Peter Mandelson’s memoir confirms how slippery Tony Blair was as prime minister.

Andrew Sparrow, on the Guardian's politics blog, highlights this particular extract (below) from Peter Mandelson's new memoir, The Third Man, which relates to a conversation Tony Blair had with the self-described Prince of Darkness in 2003.

Blair had done a "deal" with Gordon Brown over standing down before the 2005 election at a meeting with Brown and John Prescott, and here Mandelson relays the then prime minister's summary of that meeting:

"What I've told him [Brown] and John, and I really mean it, is that if Gordon really backs me and helps me and implements my policy, I'll be happy to step down."

"Really?" I asked. He [Blair] paused a moment before replying. "Well, I don't think he'll help me. So the situation won't arise.
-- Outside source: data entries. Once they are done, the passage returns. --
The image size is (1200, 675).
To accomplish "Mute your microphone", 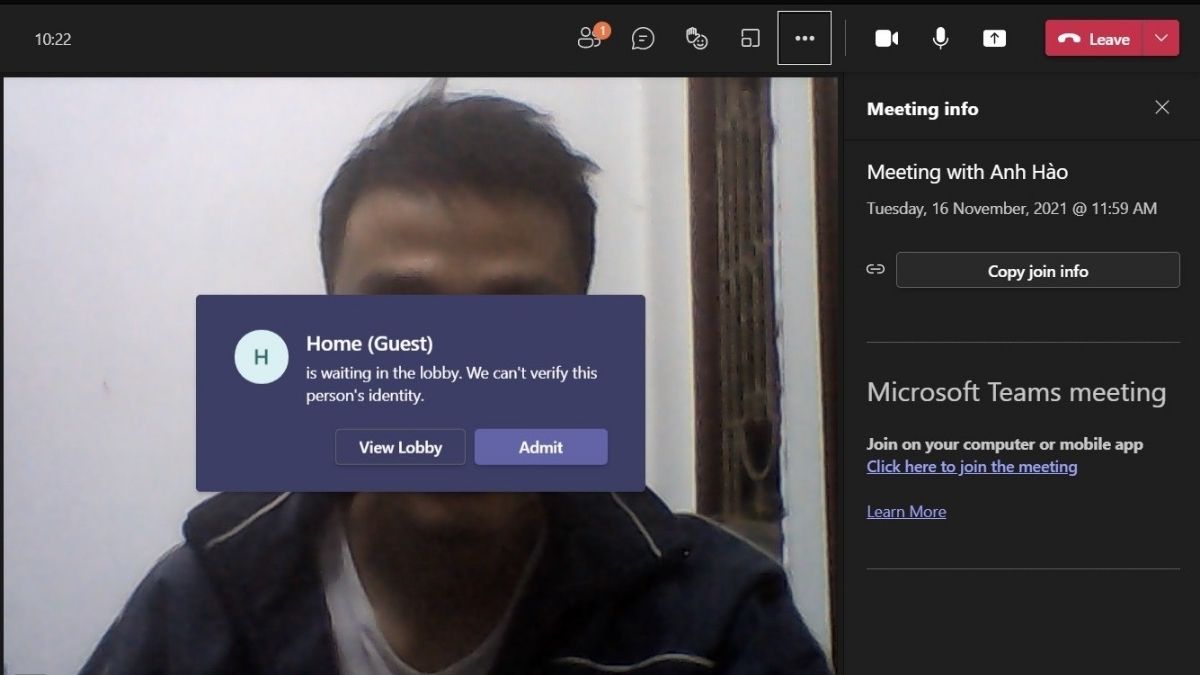I will 940,38.
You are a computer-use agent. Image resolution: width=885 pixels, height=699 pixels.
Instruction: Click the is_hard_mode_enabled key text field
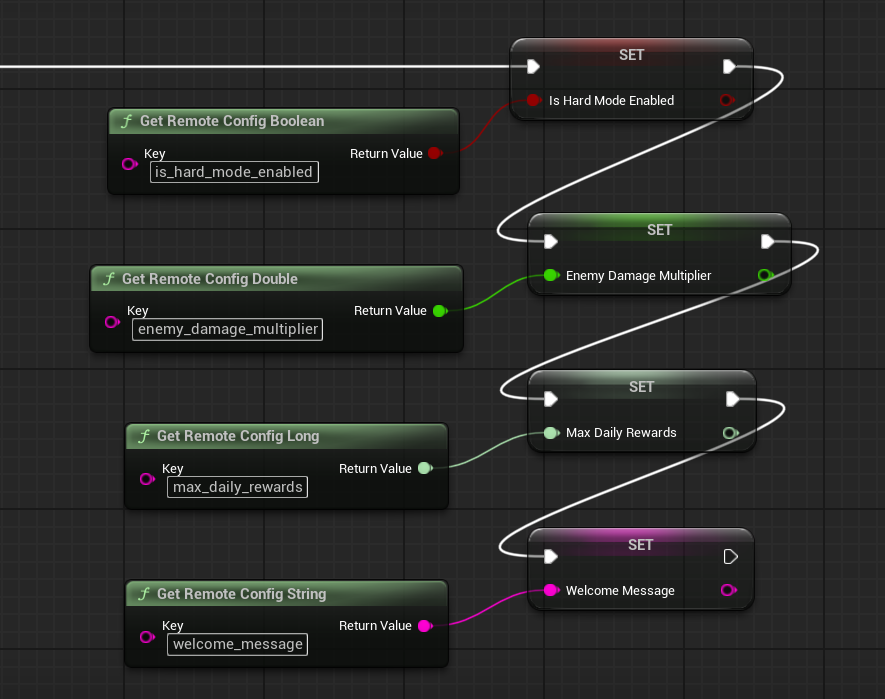tap(233, 172)
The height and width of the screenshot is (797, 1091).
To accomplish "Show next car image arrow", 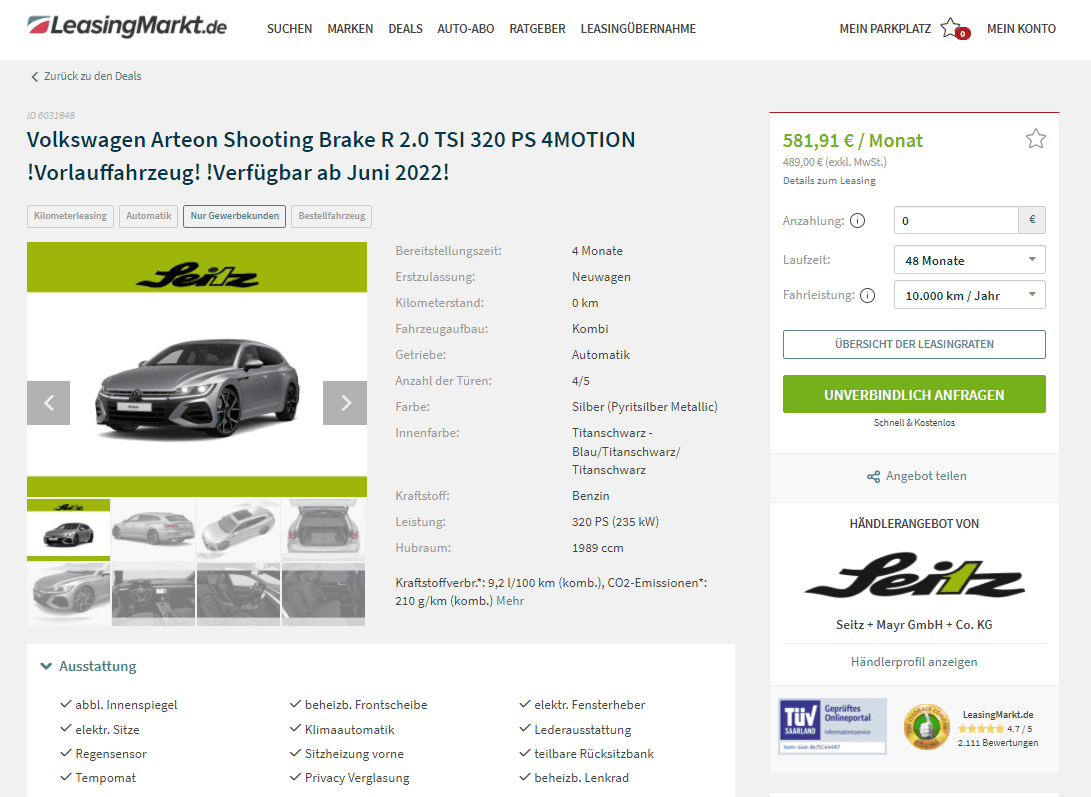I will tap(345, 403).
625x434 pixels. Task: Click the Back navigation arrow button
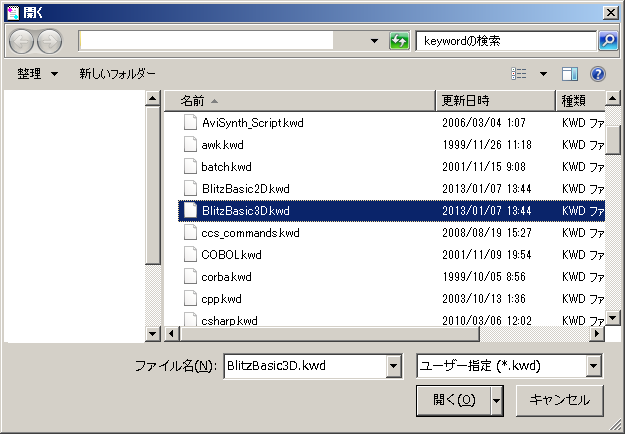pos(22,41)
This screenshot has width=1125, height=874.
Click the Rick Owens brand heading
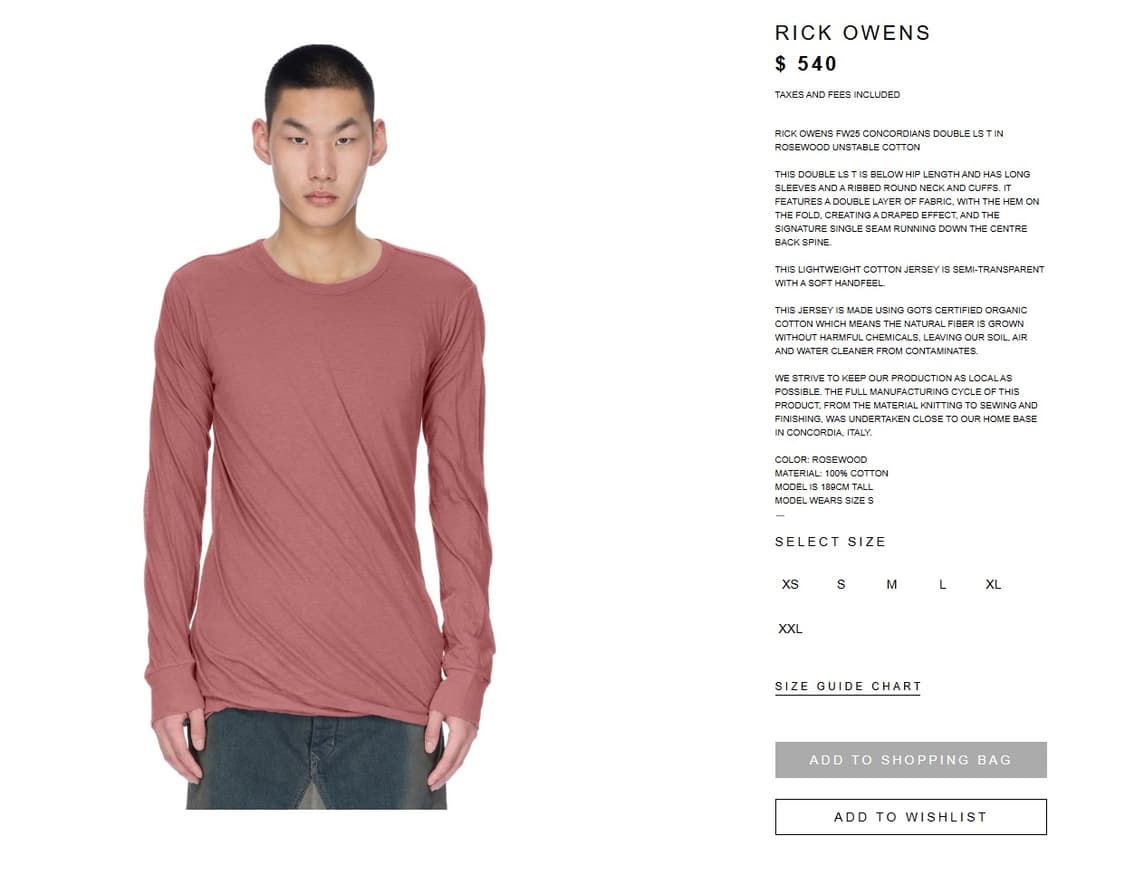852,33
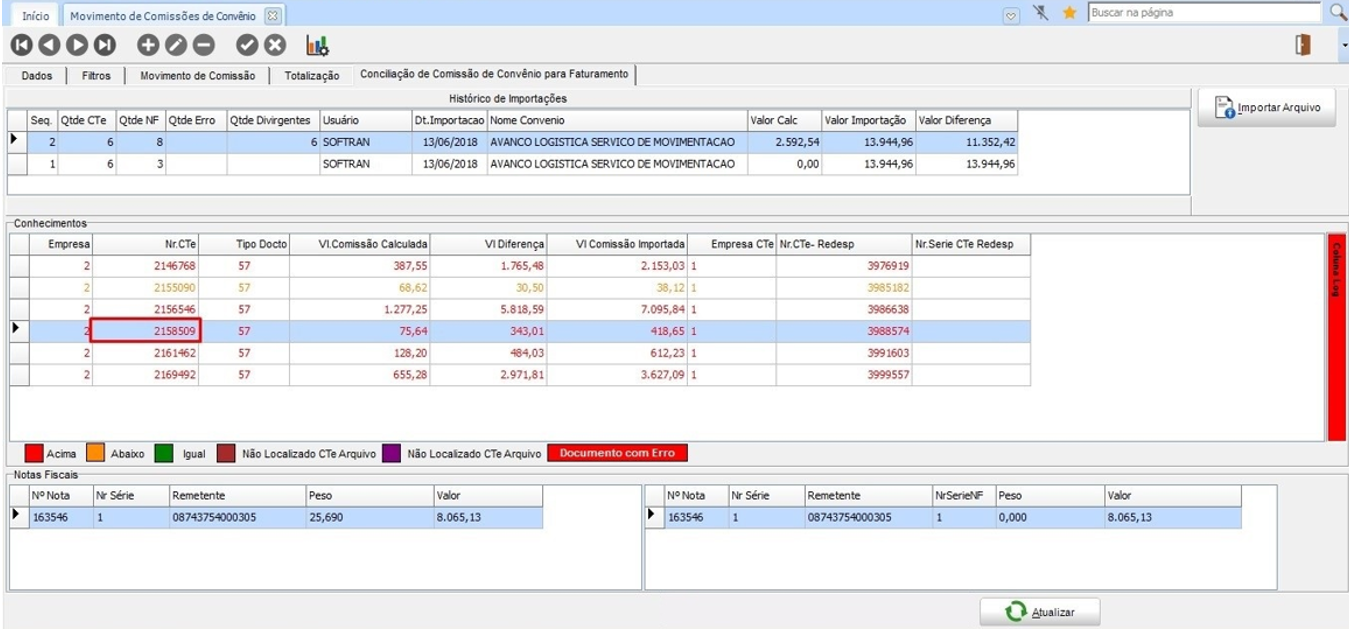Switch to the Filtros tab
Screen dimensions: 1349x629
tap(96, 75)
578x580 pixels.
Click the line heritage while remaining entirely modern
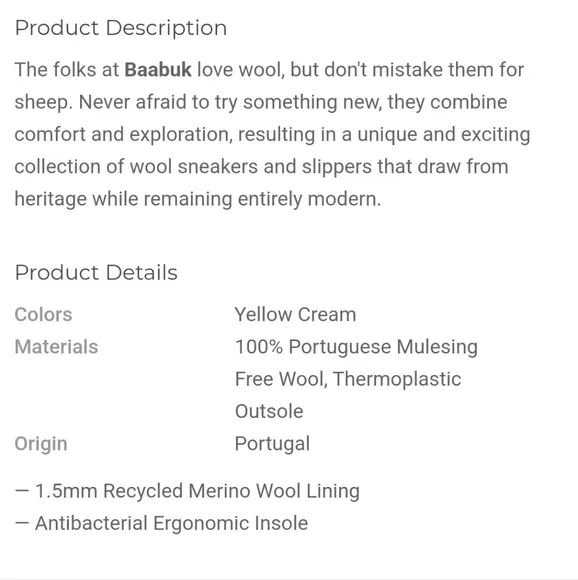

It won't happen. But I've got to do this -- so play along."

This is classic Blair: slippery, evasive, lawyerly, disingenuous. (I love the "I really mean it" and the "paused a moment before replying" and the "play along").

Our former prime minister spent years -- in the Commons, in press conferences, in TV interviews -- formulating and constructing his sentences and, in particular, his denials, in such a way as always to allow himself wriggle room, if not an out-and-out get-out clause. I remember, as a producer on ITV1's Jonathan Dimbleby programme, preparing for interviews with Blair in the run-up to the 2005 general election. Back then, my colleagues and I were in agreement that it was impossible for Jonathan to pin him down.

And never forget the way in which he defended his decision to go to war in Iraq, telling the Labour party conference in September 2004:

The problem is, I can apologide for the information that turned out to be wrong, but I can't, sincerely at least, apologise for removing Saddam.

The New York Times aptly referred to it at the time as "an apology, of sorts, over Iraq". The thing is, nobody asked him to apologise for "removing Saddam" or for the information being "wrong"; we wanted an apology for his misrepresentation of the "sporadic and patchy" intelligence on weapons of mass destruction and for the catastrophically bloody consequences of the 2003 invasion.

But that was Blair for you: always ready to frame the question and the answer in a manner that best suited him and his interests. And he expected the rest of us to "play along".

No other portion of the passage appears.